**节选:**

····················

1. miao 发布于 2015年12月31日 13:09 #

hi, how do you know the result is 字典序最小? in 贪心算法, you have to decide whether the pick the first, second, or other ones.

2. 在线疯狂 发布于 2015年12月31日 17:41 #

这里表达的不是特别准确，应该是“最小的字符”。

3. miao 发布于 2016年1月17日 15:19 #

good implementation of the greedy algorithm, though it took me a while to understand it (I don't use python). This sentence confused me a bit "枚举字符串前缀，直到遇到首个唯一字符为止". "唯一" isn't accurate. It could be the last appearance of a non-unique character.

Nevertheless, I don't feel this could be implemented with greedy algorithm. For instance, "bcfabdefgc" -> "abdefgc", and the correct one should be "cabdefg". In fact, I feel this problem could only be solved by brute force, i.e. list all possible solutions and compare them and the get the smallest. Your thoughts?

4. miao 发布于 2016年1月18日 09:36 #

原来对字典序最小理解错了。几个实现都很好。

5. 在线疯狂 发布于 2016年1月18日 19:28 #

是的，这里的“唯一”是指当前字符在剩余字符串中不再出现。另外，测试用例"bcfabdefgc“的正确结果的确是"abdefgc"，"cabdefg"的字典序不是最小的。

6. 忍释 发布于 2017年2月20日 20:54 #

stack运用的很棒

····················

**练习内容:**
(1) 在这段关于贪心算法的评论节选中，miao 为什么认为那句话里的“唯一”不准确？请用一到三句话回答。
(2) 将评论节选中从“2. 在线疯狂 发布于”起到“a non-unique character.”止的这一段重写出来，把其中的“greedy algorithm”替换为“贪心算法”。

····················

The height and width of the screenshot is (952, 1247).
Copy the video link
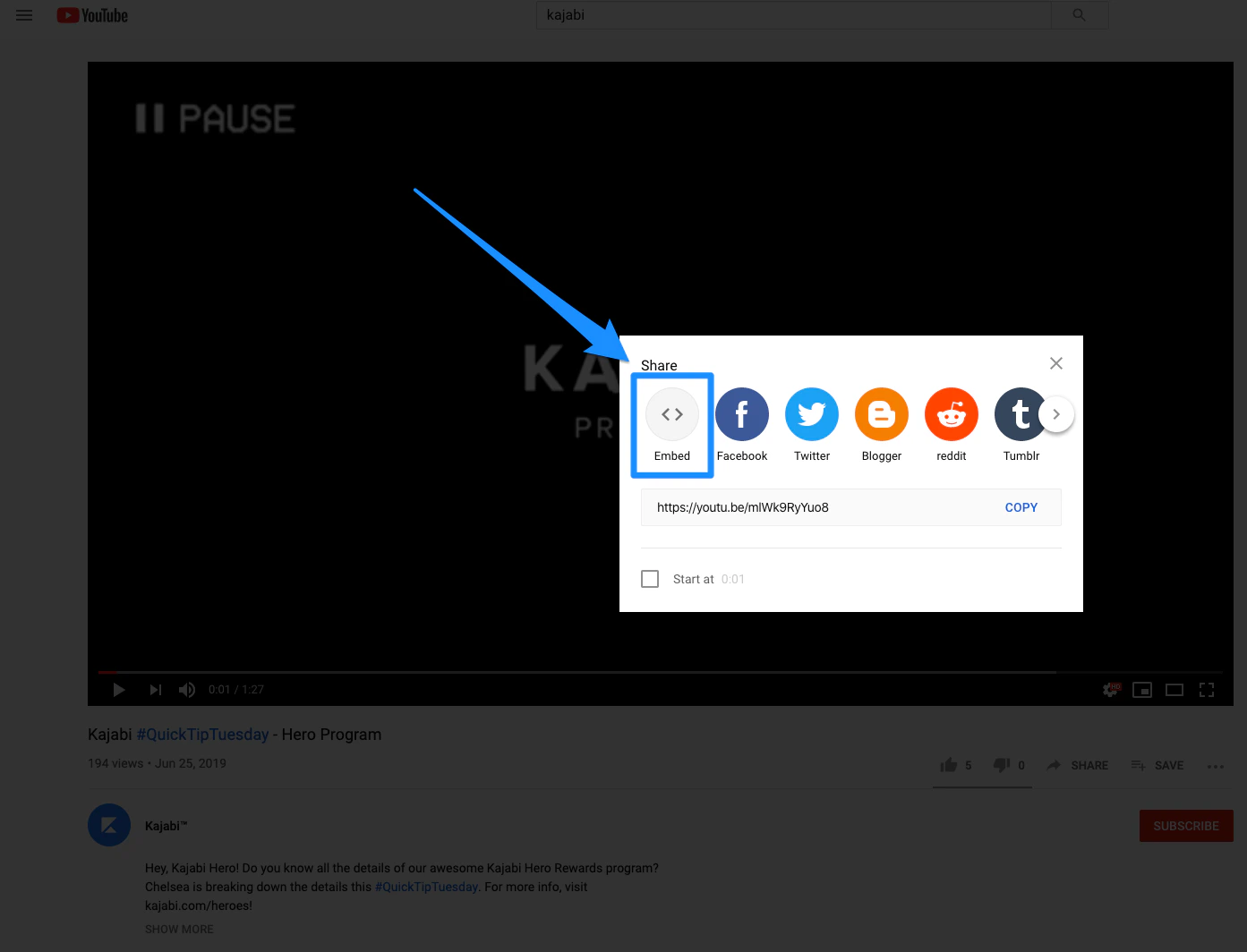click(x=1021, y=506)
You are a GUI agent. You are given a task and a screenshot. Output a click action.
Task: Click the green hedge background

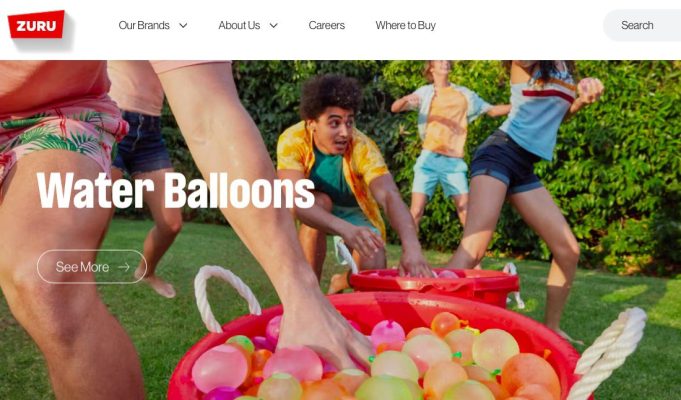[617, 165]
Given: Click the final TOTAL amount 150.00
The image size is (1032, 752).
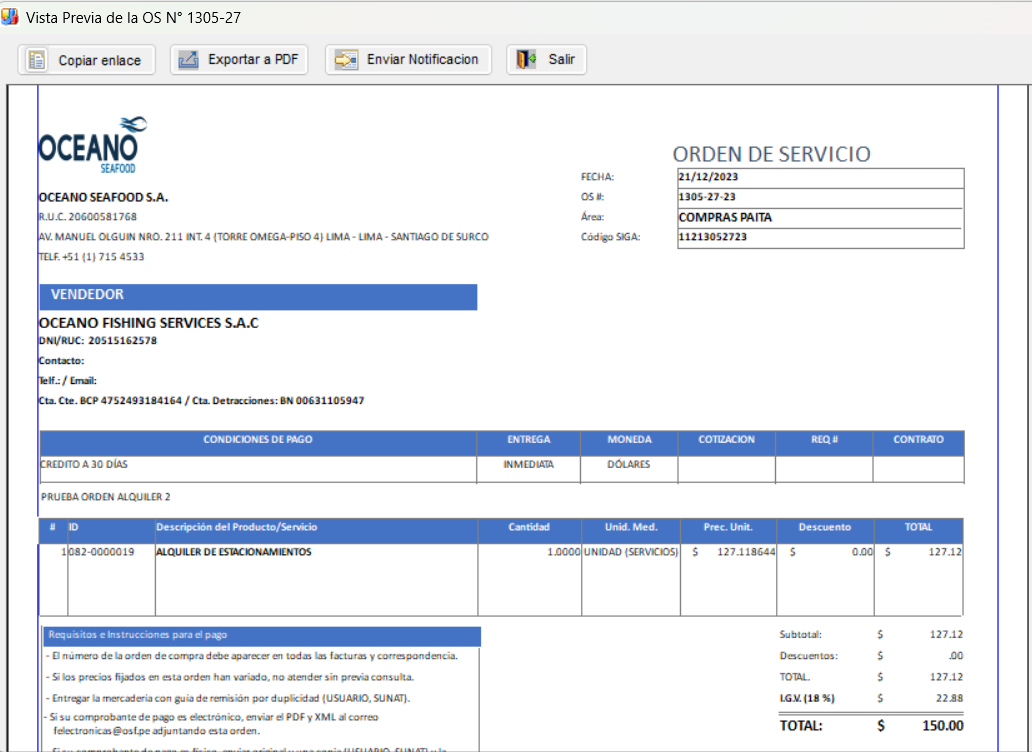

····················

**完整答案:**
(1) 因为枚举前缀时遇到的字符不一定只出现一次，它也可能是某个非唯一字符的最后一次出现。

(2)
2. 在线疯狂 发布于 2015年12月31日 17:41 #

这里表达的不是特别准确，应该是“最小的字符”。

3. miao 发布于 2016年1月17日 15:19 #

good implementation of the 贪心算法, though it took me a while to understand it (I don't use python). This sentence confused me a bit "枚举字符串前缀，直到遇到首个唯一字符为止". "唯一" isn't accurate. It could be the last appearance of a non-unique character.